If we put the @async macro on the whole loop (instead of just the inner step of it), then again our script will continue immediately without waiting for the remotecall_fetch() operations to finish. Now, however, we only allow for the script to continue past the loop as a whole. We don't allow each individual step of the loop to start before the previous one finished. As such, unlike in the example above, two seconds after the script proceeds after the loop, there is the results array still has one element as #undef indicating that the second remotecall_fetch() operation still has not completed.

@time begin
    a = cell(nworkers())
    @async for (idx, pid) in enumerate(workers())
        println("sending work to $pid")
        a[idx] = remotecall_fetch(sleep, pid, 2)
    end
end
# 0.001279 seconds (328 allocations: 21.354 KB)
# Task (waiting) @0x0000000115ec9120
## This also allows us to continue to

sleep(2)

a
2-element Array{Any,1}:
    nothing
 #undef    

And, not surprisingly, if we put the @sync and @async right next to each other, we get that each remotecall_fetch() runs sequentially (rather than simultaneously) but we don't continue in the code until each has finished. In other words, this would be, I believe, essentially the equivalent of if we had neither macro in place, just like sleep(2) behaves essentially identically to @sync @async sleep(2)

@time begin
    a = cell(nworkers())
    @sync @async for (idx, pid) in enumerate(workers())
        a[idx] = remotecall_fetch(sleep, pid, 2)
    end
end
# 4.019500 seconds (4.20 k allocations: 216.964 KB)
# Task (done) @0x0000000115e52a10

Note also that it is possible to have more complicated operations inside the scope of the @async macro. The documentation gives an example containing an entire loop within the scope of @async.

Update: Recall that the help for the sync macros states that it will "Wait until all dynamically-enclosed uses of @async, @spawn, @spawnat and @parallel are complete." For the purposes of what counts as "complete" it matters how you define the tasks within the scope of the @sync and @async macros. Consider the below example, which is a slight variation on one of the examples given above:

@time begin
    a = cell(nworkers())
    @sync for (idx, pid) in enumerate(workers())
        @async a[idx] = remotecall(sleep, pid, 2)
    end
end
## 0.172479 seconds (93.42 k allocations: 3.900 MB)

julia> a
2-element Array{Any,1}:
 RemoteRef{Channel{Any}}(2,1,3)
 RemoteRef{Channel{Any}}(3,1,4)

The earlier example took roughly 2 seconds to execute, indicating that the two tasks were run in parallel and that the script waiting for each to complete execution of their functions before proceeding.
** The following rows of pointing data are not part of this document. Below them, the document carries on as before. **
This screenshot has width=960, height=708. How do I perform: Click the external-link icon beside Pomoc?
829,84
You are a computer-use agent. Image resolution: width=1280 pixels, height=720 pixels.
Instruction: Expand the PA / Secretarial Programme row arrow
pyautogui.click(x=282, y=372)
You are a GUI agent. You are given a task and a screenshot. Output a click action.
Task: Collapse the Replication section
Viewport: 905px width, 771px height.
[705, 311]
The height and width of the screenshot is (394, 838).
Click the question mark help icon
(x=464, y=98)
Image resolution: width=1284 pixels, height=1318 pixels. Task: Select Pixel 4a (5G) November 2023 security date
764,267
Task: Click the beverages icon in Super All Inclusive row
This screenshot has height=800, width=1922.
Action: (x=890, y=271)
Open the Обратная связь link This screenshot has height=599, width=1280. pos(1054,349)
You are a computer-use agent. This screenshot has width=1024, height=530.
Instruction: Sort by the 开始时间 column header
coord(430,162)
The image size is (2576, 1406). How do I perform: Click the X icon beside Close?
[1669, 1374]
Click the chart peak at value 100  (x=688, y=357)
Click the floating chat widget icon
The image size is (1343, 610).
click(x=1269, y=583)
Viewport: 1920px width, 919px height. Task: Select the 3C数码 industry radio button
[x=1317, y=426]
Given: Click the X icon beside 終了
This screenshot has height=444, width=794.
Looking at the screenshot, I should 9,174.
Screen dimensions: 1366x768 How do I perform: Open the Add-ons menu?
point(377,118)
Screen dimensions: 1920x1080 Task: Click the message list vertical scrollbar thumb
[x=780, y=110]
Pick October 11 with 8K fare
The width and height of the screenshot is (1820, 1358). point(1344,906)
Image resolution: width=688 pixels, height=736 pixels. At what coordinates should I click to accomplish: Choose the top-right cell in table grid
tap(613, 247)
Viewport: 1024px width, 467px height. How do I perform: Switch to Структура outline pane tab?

This example, however, has a much lower time evaluation. The reason is that for the purposes of @sync the remotecall() operation has "finished" once it has sent the worker the job to do. (Note that the resulting array, a, here, just contains RemoteRef object types, which just indicate that there is something going on with a particular process which could in theory be fetched at some point in the future). By contrast, the remotecall_fetch() operation has only "finished" when it gets the message from the worker that its task is complete.

Thus, if you are looking for ways to ensure that certain operations with workers have completed before moving on in your script (as for instance is discussed in this post: Waiting for a task to be completed on remote processor in Julia) it is necessary to think carefully about what counts as "complete" and how you will measure and then operationalize that in your script.